__EXERCISE MATERIALS__

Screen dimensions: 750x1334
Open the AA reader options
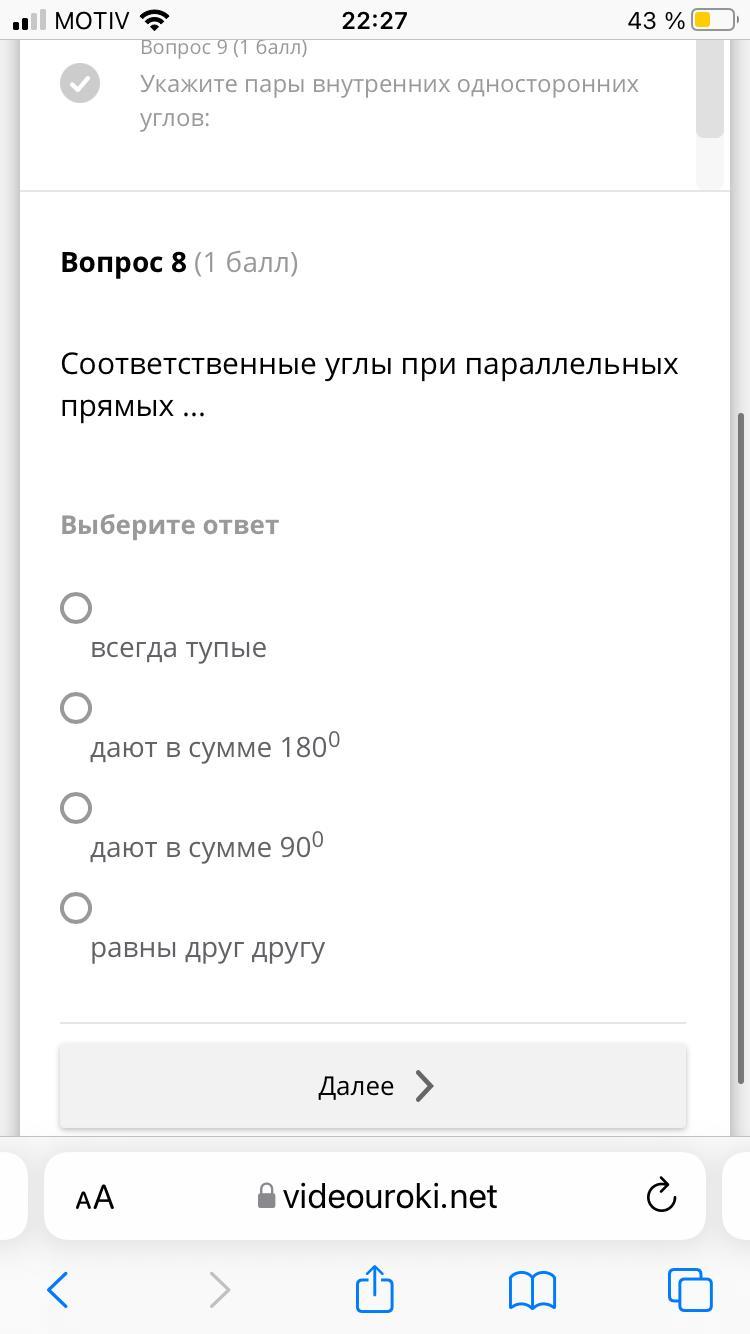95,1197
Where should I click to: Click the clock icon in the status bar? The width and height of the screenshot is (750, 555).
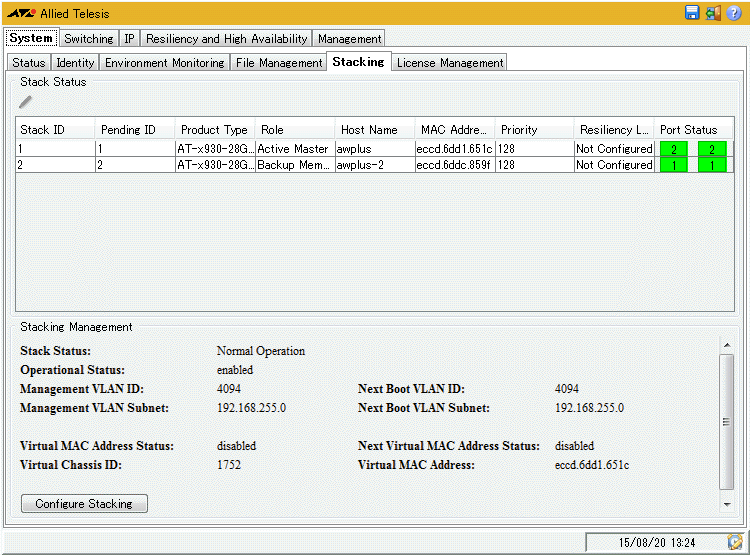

...

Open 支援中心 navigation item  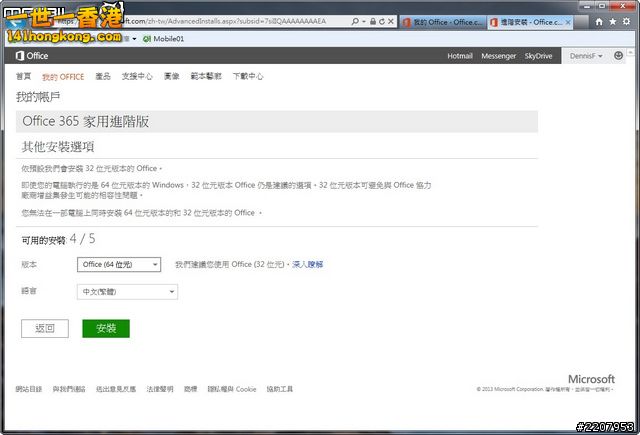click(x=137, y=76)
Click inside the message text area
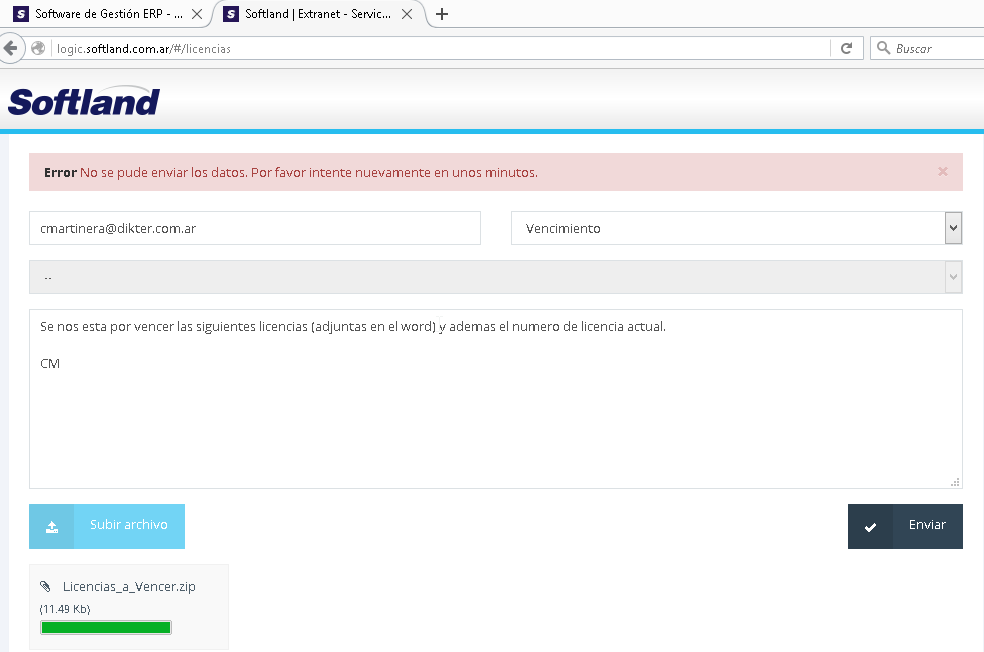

__TRY IT__
Starting with the line above that holds "Open the AA reader options", restate each line word for word up to and including the line that holds "Where should I". Drop the pictures.

__TASK OUTPUT__
Open the AA reader options
95,1197
Where should I click to: Click the clock icon in the status bar? The width and height of the screenshot is (750, 555).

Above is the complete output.